А во мраке ночи ужас родится…
Едва только ее комната погружалась в темноту, они выступали как по команде. Циркулировали в вакууме духоты, воскрешая образ закрытого куба-камеры без дверей и окон. Подступали холодными касаниями мрака, напоминая жестокую хватку с эхом Джо-лан. Дотрагивались до висков и лба мучительной головной болью – словно снова штырь вколачивали. И опустошали. Опустошали что-то внутри, будто заново вырывали сердце, мозг… душу, навсегда лишая несчастную чего-то важного, расколачивая это хрустальным фужером о камень.Всё во мраке ночи чует смерть…
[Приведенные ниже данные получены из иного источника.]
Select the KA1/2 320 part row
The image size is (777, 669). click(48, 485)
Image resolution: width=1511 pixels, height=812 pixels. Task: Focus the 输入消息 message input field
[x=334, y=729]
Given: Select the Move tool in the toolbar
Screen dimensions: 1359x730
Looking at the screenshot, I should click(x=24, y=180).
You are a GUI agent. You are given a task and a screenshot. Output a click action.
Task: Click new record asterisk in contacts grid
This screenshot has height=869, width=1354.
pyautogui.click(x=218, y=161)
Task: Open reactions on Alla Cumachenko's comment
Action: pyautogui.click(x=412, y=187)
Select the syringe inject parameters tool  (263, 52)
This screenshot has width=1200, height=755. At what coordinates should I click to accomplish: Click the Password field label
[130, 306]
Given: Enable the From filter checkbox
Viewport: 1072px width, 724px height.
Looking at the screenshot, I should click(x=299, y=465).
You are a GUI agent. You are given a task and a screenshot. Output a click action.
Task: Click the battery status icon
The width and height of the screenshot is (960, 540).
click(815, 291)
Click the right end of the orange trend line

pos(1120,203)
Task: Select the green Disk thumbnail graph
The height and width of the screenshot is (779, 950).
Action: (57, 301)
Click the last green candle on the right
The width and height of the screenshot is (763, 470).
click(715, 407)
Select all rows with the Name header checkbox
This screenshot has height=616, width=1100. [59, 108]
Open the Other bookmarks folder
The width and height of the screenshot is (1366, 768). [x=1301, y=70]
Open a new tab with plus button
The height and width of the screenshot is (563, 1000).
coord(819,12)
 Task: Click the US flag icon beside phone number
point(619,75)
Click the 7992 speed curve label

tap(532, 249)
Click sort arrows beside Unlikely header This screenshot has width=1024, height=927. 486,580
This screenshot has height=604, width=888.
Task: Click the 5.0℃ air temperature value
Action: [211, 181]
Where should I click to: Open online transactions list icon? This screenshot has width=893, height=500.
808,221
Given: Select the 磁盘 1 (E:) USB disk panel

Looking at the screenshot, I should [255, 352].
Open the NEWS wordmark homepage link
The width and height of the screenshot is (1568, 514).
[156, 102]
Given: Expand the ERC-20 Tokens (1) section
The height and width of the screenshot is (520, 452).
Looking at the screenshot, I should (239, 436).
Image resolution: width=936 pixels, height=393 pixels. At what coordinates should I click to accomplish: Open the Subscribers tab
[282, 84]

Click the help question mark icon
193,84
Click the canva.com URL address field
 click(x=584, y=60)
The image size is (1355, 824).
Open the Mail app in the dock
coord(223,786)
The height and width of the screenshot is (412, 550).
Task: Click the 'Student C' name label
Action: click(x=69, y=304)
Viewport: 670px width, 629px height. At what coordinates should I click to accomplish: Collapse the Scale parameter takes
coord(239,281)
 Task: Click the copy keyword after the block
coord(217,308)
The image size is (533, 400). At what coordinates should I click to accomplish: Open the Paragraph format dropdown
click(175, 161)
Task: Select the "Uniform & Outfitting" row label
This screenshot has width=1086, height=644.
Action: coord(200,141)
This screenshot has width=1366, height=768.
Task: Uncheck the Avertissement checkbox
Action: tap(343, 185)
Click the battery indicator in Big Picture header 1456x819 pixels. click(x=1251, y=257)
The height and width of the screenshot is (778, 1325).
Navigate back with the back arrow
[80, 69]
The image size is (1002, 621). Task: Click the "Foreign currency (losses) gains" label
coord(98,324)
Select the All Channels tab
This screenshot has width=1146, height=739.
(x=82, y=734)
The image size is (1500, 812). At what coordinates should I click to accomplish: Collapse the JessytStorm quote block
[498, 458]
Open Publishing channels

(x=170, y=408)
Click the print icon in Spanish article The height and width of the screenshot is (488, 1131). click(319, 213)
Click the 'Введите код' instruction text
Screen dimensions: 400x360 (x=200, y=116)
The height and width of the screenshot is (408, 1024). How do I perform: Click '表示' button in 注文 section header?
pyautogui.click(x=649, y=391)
Это действительно походило на смерть. Еженощную смерть прежней Лайнесс, оглушающий треск разломленной на куски маски нормальности, что и так не обманывала никого. Бездарной Леоне была актрисой – хорошо, что никогда о сцене и не мечтала. Каждую ночь девушка до боли кусала губу, таращила глаза в темный потолок. Упрямо перебивала острые осколки уничтоженной личности, собирая сей кровавый пазл назад. Сила, уверенность (нет ли где тут скола с «само»?), честность… почему они никак не желают собираться в одну картину? Вот воспитанность, прямолинейность кое-как смыкаются в покореженное «Леоне». Но куда же делись детали, выстраивающие фасад именно «Лайнесс»? Девушка давила подступающие слезы, сковывающие горло похлеще фиксирующих ремней операционного стола, и искала дальше, укладывая вновь и вновь, вновь и вновь, вновь и вновь… Не находила.А во мраке ночи прячется зло…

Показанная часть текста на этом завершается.